-- Start SOURCE DATA --

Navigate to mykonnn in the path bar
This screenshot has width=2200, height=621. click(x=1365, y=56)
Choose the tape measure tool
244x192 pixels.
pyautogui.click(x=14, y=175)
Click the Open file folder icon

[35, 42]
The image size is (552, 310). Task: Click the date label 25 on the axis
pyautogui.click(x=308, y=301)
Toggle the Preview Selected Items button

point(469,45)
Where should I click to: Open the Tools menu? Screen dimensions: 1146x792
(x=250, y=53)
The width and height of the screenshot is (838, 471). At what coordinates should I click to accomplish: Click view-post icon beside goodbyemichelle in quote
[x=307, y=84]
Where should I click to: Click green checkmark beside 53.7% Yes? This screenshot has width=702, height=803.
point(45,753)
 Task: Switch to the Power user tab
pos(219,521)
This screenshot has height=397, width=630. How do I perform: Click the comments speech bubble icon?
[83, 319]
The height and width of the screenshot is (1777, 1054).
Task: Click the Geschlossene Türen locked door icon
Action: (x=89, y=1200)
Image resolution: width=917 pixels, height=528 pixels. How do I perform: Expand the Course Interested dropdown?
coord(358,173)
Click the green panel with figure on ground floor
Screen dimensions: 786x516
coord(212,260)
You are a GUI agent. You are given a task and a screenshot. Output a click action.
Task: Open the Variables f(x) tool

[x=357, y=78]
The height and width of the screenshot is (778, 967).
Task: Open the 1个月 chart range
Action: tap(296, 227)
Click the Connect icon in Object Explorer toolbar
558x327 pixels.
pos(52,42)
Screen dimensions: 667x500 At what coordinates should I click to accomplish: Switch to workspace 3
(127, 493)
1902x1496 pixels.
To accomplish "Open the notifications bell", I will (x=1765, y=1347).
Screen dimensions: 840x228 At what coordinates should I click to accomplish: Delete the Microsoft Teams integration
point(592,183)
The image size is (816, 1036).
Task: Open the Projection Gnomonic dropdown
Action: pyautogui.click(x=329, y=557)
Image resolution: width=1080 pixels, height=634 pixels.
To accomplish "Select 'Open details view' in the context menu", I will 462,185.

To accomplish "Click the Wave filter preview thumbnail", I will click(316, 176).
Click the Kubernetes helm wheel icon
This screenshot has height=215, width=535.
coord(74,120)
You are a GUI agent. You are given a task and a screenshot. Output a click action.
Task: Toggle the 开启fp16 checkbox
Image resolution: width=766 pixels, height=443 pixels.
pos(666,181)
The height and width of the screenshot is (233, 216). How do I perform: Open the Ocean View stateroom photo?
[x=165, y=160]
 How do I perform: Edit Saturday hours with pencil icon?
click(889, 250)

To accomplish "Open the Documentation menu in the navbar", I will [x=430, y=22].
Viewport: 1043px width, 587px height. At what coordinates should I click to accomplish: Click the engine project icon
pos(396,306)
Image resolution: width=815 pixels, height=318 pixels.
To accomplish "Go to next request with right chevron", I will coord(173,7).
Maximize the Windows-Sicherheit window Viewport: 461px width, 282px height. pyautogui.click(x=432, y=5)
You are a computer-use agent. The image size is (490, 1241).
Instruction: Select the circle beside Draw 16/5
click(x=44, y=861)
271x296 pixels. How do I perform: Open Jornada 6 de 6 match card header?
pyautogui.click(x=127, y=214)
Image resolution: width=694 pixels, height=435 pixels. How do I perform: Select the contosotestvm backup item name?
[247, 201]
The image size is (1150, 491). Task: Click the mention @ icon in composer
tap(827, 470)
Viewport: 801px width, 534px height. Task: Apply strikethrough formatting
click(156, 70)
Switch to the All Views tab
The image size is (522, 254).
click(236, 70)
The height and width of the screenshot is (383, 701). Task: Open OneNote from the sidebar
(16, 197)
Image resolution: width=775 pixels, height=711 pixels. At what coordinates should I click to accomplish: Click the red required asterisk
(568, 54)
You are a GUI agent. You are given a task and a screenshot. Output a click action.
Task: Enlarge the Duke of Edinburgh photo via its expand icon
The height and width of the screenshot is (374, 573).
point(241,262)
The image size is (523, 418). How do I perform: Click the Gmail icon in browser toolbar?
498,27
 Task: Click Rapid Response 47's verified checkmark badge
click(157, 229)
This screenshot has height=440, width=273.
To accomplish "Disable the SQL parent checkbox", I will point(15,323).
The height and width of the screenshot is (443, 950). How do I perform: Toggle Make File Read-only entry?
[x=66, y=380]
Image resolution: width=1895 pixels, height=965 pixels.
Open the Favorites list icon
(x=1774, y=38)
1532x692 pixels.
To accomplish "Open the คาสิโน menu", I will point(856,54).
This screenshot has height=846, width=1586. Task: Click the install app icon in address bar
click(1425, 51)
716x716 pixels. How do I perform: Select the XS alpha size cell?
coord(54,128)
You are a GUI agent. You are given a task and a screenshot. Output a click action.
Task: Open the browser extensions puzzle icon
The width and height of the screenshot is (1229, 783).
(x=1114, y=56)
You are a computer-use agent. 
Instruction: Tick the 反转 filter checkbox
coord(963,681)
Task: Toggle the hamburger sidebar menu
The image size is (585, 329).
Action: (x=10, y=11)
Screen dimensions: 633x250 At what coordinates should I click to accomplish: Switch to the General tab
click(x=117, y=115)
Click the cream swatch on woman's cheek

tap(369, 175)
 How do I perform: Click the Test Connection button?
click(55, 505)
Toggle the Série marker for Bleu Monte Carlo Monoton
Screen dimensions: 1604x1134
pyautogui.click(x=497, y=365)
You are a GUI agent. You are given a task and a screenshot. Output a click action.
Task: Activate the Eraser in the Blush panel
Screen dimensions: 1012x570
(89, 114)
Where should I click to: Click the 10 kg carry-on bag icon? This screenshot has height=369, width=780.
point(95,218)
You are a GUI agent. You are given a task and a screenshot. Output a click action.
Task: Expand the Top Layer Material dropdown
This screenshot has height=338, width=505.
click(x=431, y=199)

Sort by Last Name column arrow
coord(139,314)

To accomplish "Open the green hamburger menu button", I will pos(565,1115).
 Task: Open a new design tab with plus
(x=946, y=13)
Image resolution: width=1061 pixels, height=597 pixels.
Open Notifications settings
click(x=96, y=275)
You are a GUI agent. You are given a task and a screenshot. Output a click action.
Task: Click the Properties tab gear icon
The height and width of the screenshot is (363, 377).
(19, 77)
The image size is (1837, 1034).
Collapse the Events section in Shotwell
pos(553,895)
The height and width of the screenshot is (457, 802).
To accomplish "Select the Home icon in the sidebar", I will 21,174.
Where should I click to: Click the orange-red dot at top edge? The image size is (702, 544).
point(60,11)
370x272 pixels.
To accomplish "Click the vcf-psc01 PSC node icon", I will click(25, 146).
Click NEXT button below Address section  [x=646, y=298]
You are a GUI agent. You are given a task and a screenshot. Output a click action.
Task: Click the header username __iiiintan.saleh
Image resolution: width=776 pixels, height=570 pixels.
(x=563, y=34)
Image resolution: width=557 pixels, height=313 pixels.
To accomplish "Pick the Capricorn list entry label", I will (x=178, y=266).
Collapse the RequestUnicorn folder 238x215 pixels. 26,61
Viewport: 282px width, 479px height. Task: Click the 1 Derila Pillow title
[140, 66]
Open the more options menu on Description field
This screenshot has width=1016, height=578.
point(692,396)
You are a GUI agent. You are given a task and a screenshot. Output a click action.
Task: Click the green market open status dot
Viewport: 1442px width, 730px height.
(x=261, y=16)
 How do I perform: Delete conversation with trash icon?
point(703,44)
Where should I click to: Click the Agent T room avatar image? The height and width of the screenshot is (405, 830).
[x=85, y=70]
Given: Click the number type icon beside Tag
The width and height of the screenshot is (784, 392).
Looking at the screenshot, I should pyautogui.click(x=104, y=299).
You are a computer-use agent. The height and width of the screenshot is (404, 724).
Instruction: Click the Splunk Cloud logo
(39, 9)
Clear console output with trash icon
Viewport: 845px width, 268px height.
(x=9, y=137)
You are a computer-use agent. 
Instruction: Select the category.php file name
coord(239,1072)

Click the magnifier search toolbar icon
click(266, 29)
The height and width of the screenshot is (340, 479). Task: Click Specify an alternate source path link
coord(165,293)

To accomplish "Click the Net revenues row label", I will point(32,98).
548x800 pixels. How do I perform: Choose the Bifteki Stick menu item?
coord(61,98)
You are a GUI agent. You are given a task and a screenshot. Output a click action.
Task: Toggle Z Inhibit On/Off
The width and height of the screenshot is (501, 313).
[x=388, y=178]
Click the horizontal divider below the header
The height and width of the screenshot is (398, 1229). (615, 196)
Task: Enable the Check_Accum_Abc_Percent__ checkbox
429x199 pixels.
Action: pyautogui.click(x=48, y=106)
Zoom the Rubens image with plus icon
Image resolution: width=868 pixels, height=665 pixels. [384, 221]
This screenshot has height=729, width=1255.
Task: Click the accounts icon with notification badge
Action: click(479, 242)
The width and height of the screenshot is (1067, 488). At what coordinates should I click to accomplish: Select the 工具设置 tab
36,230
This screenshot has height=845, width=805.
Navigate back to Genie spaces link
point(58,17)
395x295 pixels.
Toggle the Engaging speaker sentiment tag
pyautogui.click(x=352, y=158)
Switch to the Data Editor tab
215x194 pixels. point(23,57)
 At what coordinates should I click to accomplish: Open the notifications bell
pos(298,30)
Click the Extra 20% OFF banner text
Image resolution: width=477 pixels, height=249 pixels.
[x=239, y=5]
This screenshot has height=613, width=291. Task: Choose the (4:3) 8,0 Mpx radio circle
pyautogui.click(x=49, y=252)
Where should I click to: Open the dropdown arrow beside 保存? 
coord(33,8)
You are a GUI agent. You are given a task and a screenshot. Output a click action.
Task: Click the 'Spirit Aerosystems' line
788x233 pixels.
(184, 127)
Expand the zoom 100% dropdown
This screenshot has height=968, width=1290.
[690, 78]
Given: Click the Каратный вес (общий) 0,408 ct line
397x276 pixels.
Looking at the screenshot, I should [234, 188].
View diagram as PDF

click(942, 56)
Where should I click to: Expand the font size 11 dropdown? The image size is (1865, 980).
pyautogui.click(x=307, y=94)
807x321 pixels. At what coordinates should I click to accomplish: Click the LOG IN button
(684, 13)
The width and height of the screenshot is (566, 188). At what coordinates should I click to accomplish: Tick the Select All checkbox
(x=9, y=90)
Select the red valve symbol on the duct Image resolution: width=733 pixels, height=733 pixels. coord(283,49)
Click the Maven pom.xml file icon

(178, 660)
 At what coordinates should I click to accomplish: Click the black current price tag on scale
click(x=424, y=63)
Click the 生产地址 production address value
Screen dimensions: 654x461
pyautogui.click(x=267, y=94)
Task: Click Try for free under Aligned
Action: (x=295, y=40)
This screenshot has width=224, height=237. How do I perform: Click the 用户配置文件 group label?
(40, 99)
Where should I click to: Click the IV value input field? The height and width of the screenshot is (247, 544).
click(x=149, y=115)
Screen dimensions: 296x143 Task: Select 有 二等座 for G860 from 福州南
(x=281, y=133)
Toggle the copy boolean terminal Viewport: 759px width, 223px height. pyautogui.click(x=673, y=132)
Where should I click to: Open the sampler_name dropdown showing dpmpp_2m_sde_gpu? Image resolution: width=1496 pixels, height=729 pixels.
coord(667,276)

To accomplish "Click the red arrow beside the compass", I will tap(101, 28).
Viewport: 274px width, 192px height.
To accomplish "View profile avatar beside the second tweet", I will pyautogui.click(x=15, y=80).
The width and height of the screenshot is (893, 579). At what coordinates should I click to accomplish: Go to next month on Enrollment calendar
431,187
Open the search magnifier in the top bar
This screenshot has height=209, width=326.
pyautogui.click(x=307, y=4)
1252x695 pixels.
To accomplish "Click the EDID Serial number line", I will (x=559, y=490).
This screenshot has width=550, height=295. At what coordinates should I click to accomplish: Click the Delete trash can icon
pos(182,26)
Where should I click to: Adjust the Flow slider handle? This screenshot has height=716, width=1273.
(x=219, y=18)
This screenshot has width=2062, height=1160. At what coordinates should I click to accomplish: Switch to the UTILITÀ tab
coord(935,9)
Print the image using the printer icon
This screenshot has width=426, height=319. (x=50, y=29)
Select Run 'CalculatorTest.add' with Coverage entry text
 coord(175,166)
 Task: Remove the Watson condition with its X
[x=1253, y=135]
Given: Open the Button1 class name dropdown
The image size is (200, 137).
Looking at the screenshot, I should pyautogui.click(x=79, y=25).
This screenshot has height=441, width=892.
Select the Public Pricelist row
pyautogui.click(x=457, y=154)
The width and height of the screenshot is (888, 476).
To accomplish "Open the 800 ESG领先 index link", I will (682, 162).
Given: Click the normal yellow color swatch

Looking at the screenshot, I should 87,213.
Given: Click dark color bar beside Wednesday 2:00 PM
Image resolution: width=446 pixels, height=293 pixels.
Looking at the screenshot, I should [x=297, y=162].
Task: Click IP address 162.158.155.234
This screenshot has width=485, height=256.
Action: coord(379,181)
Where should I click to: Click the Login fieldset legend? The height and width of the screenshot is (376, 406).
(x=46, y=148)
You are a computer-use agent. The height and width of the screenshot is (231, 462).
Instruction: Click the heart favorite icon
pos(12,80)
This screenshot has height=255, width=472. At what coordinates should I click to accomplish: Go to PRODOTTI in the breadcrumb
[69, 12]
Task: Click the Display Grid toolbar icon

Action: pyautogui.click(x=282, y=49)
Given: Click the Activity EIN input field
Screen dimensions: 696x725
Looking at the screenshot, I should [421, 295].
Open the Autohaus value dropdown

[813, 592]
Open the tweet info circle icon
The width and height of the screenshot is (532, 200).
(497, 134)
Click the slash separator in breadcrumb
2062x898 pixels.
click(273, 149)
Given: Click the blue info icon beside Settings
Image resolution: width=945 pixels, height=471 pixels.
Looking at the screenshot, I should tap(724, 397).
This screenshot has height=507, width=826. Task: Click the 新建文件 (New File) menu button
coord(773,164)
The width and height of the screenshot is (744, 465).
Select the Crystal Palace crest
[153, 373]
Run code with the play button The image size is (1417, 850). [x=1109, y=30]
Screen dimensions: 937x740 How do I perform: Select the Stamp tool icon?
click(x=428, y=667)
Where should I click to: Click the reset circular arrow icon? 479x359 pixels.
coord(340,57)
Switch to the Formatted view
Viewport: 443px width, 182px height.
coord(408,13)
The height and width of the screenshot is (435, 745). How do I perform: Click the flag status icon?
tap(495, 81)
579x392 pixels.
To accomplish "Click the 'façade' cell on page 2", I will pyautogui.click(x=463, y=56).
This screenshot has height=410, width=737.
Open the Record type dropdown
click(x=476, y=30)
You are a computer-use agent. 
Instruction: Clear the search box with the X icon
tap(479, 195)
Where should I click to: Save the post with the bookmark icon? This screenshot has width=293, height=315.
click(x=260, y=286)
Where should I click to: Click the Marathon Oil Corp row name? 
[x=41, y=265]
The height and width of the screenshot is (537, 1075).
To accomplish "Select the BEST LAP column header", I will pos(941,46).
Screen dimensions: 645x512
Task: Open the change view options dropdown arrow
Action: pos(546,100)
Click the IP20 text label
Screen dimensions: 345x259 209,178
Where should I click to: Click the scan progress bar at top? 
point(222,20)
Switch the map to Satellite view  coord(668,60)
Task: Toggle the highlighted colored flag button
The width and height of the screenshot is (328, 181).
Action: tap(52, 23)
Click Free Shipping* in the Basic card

-- End SOURCE DATA --

[GOAL OF THE EXERCISE]: Can you rewrite the records from the very beginning through the line that contains "[x=307, y=84]" as a JSON list of strings, one string per line, with blank lines left out?

[THE RESPONSE]:
[
  "Navigate to mykonnn in the path bar",
  "This screenshot has width=2200, height=621. click(x=1365, y=56)",
  "Choose the tape measure tool",
  "244x192 pixels.",
  "pyautogui.click(x=14, y=175)",
  "Click the Open file folder icon",
  "[35, 42]",
  "The image size is (552, 310). Task: Click the date label 25 on the axis",
  "pyautogui.click(x=308, y=301)",
  "Toggle the Preview Selected Items button",
  "point(469,45)",
  "Where should I click to: Open the Tools menu? Screen dimensions: 1146x792",
  "(x=250, y=53)",
  "The width and height of the screenshot is (838, 471). At what coordinates should I click to accomplish: Click view-post icon beside goodbyemichelle in quote",
  "[x=307, y=84]"
]